Look around you. Many institutions and professions are being radically changed due to emergent, deflationary, and disruptive technologies such as crowdsourcing, automation, and outsourcing. Its not just designers that are in trouble—lawyers, and doctors such as myself will have to adjust to a rapidly changing technological and economic landscape. Those that adapt successfully to these changes will survive and maybe even flourish, and those that insist that crowdsourcing is wrong will be undercut.
This represents a fundamental shift in the locus of control with respect to where the design concept resides. Many designers are used to the satisfaction which comes with bringing a client’s idea to life. Crowdsourcing and co-creative technologies take the conceptual reins of power out of the hands of a sole designer or firm, and allow other designers as well as the client him or herself to participate in the process. The cat’s out the bag.
I love to design but feel my efforts are sub par. However this competition is very interesting to me.
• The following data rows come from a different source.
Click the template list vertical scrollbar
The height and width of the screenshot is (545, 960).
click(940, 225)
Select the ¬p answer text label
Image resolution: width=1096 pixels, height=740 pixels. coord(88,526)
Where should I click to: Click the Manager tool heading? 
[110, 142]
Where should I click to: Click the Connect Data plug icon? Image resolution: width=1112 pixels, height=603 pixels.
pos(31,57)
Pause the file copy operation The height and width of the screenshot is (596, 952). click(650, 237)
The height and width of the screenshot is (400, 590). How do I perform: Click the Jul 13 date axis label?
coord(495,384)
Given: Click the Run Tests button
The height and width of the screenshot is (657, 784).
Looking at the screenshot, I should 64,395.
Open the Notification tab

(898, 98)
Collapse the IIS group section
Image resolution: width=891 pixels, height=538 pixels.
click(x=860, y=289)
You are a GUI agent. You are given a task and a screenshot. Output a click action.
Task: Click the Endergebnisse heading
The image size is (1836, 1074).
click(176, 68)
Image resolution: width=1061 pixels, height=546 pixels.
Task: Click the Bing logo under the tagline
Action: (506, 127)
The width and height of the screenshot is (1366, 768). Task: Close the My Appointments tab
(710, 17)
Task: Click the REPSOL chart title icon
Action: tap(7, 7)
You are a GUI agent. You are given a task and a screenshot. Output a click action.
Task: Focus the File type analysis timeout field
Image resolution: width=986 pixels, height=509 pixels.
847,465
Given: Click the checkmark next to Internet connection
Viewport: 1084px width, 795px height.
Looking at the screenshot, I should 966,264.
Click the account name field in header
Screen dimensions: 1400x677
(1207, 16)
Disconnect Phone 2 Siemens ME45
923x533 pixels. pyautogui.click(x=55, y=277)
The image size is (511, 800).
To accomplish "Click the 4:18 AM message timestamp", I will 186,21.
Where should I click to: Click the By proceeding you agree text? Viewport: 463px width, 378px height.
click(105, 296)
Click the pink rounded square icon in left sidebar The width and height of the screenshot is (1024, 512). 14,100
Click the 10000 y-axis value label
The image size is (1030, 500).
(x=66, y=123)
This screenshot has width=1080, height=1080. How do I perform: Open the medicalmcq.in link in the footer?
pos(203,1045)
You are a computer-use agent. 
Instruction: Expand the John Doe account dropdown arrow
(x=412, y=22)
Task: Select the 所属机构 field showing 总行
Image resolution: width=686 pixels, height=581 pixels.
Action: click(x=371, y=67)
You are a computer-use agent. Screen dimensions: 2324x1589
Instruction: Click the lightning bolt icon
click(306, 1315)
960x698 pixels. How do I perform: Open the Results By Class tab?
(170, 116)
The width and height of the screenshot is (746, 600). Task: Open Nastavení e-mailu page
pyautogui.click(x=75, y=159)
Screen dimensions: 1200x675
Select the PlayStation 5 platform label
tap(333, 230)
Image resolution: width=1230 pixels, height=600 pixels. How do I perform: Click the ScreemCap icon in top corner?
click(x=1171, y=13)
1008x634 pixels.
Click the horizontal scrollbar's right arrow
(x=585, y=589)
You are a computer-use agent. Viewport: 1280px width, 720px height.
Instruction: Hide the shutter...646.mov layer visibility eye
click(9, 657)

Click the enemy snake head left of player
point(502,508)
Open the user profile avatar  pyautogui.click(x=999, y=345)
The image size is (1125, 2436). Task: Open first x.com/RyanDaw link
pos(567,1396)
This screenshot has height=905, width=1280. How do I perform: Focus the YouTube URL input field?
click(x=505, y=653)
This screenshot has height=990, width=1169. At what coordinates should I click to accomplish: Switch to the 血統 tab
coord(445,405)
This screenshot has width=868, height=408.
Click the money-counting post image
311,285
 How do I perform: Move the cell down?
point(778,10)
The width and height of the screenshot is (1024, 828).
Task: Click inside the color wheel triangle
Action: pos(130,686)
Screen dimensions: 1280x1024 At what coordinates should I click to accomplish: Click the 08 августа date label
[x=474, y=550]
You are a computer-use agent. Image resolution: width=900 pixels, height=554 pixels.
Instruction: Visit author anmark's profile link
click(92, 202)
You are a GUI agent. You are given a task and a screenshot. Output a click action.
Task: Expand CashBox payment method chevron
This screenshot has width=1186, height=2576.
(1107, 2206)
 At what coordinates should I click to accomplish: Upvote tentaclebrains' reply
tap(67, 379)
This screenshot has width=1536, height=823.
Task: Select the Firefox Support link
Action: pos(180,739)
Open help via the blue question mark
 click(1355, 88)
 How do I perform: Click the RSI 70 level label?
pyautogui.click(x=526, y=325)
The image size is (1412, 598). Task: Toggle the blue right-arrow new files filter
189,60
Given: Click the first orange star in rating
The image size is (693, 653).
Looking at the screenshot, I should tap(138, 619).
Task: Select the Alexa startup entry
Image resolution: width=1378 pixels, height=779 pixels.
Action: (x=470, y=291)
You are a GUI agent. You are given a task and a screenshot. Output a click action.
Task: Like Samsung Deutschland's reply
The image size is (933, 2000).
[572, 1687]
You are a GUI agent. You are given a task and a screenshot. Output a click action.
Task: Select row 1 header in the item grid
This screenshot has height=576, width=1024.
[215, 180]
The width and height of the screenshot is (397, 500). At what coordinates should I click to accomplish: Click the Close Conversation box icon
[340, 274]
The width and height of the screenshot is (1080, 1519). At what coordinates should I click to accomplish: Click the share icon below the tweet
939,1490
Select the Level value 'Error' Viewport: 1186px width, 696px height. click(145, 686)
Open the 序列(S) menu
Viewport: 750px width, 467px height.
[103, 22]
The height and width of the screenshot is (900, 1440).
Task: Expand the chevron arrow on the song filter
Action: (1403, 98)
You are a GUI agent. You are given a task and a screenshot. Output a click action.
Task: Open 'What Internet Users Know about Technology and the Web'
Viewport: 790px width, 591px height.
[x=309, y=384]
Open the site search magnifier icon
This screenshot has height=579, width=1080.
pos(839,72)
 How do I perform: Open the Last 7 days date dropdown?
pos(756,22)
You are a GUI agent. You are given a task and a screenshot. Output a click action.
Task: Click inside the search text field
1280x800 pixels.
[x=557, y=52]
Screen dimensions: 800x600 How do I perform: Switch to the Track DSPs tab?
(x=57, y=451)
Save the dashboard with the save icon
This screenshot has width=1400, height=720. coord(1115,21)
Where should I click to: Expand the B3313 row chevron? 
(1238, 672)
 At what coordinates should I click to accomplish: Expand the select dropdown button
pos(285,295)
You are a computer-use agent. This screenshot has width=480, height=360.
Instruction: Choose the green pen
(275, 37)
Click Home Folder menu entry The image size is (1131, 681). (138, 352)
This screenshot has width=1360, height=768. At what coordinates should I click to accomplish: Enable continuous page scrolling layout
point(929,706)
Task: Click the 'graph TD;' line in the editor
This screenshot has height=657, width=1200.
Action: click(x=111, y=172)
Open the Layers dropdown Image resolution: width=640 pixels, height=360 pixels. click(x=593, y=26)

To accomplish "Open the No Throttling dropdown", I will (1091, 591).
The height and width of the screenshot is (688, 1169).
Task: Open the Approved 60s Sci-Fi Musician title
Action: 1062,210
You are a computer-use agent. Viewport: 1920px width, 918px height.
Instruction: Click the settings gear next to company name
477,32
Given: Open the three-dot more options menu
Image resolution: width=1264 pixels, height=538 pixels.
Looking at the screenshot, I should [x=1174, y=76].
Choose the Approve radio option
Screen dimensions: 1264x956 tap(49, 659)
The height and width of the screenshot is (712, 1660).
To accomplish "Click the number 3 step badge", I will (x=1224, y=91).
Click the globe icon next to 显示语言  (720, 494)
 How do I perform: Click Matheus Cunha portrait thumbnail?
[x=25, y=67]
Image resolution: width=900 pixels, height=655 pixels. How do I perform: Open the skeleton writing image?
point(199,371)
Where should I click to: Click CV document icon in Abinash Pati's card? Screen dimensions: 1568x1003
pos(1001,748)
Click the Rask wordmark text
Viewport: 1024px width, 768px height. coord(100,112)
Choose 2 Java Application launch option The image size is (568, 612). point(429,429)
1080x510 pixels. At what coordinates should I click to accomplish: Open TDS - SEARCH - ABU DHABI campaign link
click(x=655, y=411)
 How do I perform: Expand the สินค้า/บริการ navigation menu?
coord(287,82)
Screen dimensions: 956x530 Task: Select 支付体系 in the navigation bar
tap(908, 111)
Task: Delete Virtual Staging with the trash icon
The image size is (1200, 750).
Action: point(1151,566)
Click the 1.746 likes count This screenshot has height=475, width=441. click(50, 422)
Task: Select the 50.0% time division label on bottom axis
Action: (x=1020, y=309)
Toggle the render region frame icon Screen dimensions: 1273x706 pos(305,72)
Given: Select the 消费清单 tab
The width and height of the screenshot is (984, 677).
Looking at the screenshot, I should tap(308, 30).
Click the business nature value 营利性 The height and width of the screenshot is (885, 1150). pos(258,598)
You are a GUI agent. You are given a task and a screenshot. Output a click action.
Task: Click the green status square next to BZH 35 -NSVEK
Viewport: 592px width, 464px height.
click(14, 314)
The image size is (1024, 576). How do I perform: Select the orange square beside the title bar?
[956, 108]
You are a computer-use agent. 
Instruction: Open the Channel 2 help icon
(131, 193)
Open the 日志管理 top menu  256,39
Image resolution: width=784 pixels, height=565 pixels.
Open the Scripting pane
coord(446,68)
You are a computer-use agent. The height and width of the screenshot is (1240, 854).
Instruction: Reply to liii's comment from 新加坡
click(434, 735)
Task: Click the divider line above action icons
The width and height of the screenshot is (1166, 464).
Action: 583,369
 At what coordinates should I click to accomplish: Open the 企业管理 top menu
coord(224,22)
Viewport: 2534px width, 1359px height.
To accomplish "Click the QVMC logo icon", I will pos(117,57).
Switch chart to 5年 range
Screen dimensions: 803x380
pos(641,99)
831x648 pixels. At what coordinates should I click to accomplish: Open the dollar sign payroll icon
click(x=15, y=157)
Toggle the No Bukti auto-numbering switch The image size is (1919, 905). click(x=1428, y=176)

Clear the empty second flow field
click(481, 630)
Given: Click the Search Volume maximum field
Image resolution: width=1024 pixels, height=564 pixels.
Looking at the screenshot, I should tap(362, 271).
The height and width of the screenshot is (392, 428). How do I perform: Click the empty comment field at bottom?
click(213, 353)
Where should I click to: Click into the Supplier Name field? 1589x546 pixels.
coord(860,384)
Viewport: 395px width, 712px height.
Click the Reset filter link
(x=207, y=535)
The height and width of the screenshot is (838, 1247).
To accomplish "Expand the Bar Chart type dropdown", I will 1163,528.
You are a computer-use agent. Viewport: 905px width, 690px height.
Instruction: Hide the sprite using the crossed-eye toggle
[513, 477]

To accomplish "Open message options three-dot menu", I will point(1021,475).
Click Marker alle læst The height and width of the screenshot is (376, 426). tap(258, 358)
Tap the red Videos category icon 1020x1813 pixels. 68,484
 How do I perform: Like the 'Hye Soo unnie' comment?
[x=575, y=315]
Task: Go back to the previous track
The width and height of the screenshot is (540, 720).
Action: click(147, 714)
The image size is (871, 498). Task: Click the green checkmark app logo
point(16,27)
Blogging is not easy at all. It requires patience, relevant skills, as well as dedicated work.
I think, just as in the real life, there are no short cuts to making money in blogging as well. If you see it closely, a lot of principles that apply to other businesses apply to blogging as well.
I’m a new blogger so of course I chose a free theme. As my blog gains more exposure and readers, I will definitely need a new, unique, and appealing look. Holding a competition is an efficient and inexpensive way to choosing your designed theme.
sounds great! Need to remember this. Thanks Darren.. Its really a very infomercial & helpful article for me.. Thanks again..
Take logo design, for example. The usual routine is to pay anywhere from $500-$1000+ for a logo. You relay your ideas to the designer, based on his or her design intake process. The designer then gives you the “privilege” of having anywhere from 3-5 revisions. Don’t like what you got by your last revision? Pay another couple of hundred bucks to have the concept “re-imagined” while the designer monetizes the experience in a blog post titled something like ,”How To Deal With Clients Who Don’t Know What They Want In A Logo In The First 3-5 Tries.”